Bacterial community abundance on specific taxa of each group. (A) Community barplot analysis showing the relative abundance on top 15 abundance genera. (B) Circos plot displaying the relationship between samples and bacterial genera. (C) Relative abundance of genus and specific species significantly altered by hypoglycemic agents.

Figure 5

LDA effect size (LEfSe) analysis at genus level among control (Con), acarbose (Aca), metformin (Met) and sitagliptin (Sit) groups. (A) LEfSe barplot showing different abundance at bacterial genus level. (B) Cladogram representing the taxonomic levels by rings with phyla in the outermost and genera in the innermost ring. Only categories meeting a log linear discriminant analysis (LDA) significant threshold >3 are shown. The strategy of multiple comparison among four groups was defined as all-against-all.

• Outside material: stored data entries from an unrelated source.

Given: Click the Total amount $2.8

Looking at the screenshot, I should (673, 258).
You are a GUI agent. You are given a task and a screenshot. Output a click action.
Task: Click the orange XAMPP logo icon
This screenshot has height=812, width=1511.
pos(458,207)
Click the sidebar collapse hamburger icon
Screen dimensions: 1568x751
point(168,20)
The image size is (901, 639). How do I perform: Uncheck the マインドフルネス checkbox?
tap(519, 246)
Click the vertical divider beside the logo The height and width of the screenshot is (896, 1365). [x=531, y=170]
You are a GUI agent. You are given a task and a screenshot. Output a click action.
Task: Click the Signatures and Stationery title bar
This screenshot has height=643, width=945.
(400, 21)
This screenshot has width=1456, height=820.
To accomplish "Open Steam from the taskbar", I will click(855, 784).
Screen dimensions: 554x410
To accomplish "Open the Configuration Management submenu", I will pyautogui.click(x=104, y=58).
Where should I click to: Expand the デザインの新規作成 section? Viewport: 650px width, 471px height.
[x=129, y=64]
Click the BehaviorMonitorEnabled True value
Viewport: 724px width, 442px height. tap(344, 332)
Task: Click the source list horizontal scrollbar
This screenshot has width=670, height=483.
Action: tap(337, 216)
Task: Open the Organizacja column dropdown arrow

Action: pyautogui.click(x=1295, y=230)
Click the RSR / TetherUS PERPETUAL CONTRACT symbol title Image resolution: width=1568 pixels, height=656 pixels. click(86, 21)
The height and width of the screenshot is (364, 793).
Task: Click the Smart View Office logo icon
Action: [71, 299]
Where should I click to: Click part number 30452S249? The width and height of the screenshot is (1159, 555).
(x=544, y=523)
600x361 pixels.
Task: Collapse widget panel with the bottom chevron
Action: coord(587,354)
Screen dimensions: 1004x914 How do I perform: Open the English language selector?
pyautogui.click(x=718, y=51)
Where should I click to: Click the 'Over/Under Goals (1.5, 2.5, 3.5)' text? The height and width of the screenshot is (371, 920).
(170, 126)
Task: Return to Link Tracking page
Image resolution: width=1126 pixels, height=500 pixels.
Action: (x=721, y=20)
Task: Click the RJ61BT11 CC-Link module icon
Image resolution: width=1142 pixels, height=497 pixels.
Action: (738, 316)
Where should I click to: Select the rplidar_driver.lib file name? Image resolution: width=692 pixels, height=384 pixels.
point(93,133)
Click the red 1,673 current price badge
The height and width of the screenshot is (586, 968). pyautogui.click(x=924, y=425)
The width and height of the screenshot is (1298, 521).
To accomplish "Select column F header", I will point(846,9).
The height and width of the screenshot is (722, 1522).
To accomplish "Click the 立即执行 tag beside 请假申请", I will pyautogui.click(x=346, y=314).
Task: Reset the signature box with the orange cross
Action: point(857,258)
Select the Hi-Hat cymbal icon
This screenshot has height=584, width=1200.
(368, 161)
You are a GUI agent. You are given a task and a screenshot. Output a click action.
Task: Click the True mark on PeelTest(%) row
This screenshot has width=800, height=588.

The prefixes ‘p’, ‘c’, ‘o’, ‘f’ and ‘g’ represent the level of phylum, class, order, family, and genus.

Figure 6

Functional profilings in metagenomic predictions by using Phylogenetic Investigation of Communities by Reconstruction of Unobserved States (PICRUSt) and LDA effect size (LEfSe) analysis. LEfSe barplot showing different abundance of (A) clusters of orthologous groups (COG) functional classifications and (B) COG secondary classifications among control (Con), acarbose (Aca), metformin (Met) and sitagliptin (Sit) groups. They were annotated in evolutionary genealogy of genes: Non-supervised Orthologous Groups (eggNOG) database. Only log linear discriminant analysis (LDA) >3 was shown.